SUPPLIED TEXT:
___

Watch That Waistline! Analysis Of Anthropometric Measures Affecting Outcomes In Primary Radiocephalic Fistulas In A Veteran Population.
Diana Otoya, MD, Kedar Lavingia, MD, Michael Amendola, MD.
VA Medical Center/VCU Health System, Richmond, VA, USA.
OBJECTIVES:The obesity paradox has been well described in the nephrology literature leading to improved outcomes in patients with elevated body mass index (BMI).Elevated BMI has been refuted as having a larger a causative failure rate in arteriovenous fistulas. We set forth to examine the outcomes of patients undergoing primary Radiocephalic fistula at the wrist or elbow (RCF) placement as it pertains to BMI as well as anthropometric measurements of the upper extremity and trunk. METHODS:We obtained Institutional Board Review approval to retrospectively query our Veterans Administration Hospital dialysis access database from August 2018 to August 2020 to identify all patients who had primary RCF placement. We followed outcomes until August 2021. Patients had demographics recorded, central line placement at time of RCF creation, BMI, upper extremity anthropometric measurements (diameter measures at the wrist, forearm, elbow and arm), vein mapping and waist diameters. Successful cannulation was defined as one or two needle cannulation and usage on dialysis. Vein mapping was undertaken to guide appropriate vein (cephalic vein and radial artery > 2.0 mm) as well as collect subclavian vein and brachial artery velocities. Fishers Exact Test* and unpaired t-test** were utilized. RESULTS:82 patients were evaluated for fistula placement during the time period of which 28% (n=23, all male) had primary RCF placements. These patients were then divided into those who had successful cannulation (Success, n=11) vs. those who did not (Failure, n=12). All patients were alive at the end of the study period. Mean anthropometric measures of upper extremity (as well as ratios), waist diameter, age, central line presence, brachial artery velocities and other demographics were not statistically significant between the two groups. CONCLUSIONS:Decreased BMI and elevated waist to BMI ratio were more common in patients succeeding in cannulation of their newly created RCF. Mean subclavian vein velocities in the failure group indicate a possible underlying mechanism of central stenosis. Further study utilizing these data collection points is warranted to add detail to the obesity paradox in patients having RCF placed for dialysis treatments.

___

TASK OBJECTIVE:
Answer these questions about the fistula abstract above:
(a) Over what period was the dialysis access database queried?
(b) How was successful cannulation defined?
(c) How many patients had primary RCF placements?

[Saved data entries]
___

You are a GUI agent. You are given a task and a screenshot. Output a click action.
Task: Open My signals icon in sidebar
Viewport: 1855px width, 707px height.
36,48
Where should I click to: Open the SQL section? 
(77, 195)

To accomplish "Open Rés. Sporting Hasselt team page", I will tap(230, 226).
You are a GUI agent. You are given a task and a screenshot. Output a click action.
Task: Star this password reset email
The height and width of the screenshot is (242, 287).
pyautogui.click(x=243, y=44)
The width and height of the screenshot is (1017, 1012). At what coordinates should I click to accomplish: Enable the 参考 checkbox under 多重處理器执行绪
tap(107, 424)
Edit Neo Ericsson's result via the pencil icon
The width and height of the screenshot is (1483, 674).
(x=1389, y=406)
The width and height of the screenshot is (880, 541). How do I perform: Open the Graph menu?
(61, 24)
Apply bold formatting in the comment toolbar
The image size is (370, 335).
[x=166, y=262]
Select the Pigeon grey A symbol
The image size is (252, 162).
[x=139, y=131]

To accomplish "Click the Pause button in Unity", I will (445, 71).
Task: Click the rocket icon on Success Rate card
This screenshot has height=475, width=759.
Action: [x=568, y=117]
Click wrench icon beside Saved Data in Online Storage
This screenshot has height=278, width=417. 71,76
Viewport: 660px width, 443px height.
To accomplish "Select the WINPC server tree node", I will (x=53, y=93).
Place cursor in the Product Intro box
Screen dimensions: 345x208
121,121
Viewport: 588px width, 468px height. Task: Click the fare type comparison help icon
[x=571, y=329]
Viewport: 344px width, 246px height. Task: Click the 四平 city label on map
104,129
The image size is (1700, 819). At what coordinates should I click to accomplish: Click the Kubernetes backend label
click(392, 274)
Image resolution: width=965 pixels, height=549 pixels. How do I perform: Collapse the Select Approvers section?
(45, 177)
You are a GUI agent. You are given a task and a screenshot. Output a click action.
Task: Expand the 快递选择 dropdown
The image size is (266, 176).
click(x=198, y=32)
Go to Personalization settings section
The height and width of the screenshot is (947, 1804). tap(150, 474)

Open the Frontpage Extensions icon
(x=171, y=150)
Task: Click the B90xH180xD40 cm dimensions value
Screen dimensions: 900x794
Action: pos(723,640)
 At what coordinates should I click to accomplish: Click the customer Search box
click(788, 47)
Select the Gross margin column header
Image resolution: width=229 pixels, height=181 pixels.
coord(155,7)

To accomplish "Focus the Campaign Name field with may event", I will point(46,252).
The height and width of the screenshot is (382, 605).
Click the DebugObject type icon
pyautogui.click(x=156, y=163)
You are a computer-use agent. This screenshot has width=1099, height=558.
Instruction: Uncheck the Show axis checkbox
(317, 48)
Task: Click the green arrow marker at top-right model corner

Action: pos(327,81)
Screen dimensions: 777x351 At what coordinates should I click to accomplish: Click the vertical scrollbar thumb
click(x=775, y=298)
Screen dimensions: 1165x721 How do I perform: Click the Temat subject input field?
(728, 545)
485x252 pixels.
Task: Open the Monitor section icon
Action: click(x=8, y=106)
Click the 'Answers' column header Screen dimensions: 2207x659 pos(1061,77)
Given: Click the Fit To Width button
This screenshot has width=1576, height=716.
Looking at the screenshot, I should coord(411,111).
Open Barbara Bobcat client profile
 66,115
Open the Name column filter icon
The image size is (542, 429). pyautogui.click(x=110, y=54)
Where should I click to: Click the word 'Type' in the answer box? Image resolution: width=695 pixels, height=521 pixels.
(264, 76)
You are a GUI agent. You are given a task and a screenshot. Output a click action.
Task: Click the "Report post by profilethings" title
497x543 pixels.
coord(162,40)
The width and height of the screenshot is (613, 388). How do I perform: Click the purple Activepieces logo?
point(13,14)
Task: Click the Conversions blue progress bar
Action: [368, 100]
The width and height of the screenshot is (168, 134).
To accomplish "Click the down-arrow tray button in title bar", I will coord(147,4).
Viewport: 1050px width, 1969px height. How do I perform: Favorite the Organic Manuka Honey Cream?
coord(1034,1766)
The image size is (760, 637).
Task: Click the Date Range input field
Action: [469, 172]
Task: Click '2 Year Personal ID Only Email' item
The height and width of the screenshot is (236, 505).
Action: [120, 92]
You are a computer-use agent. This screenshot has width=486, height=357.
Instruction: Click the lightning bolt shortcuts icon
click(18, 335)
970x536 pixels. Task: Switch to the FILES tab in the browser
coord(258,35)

___

RESULT:
(a) From August 2018 to August 2020.
(b) As one or two needle cannulation and usage on dialysis.
(c) 23 patients (28%, all male).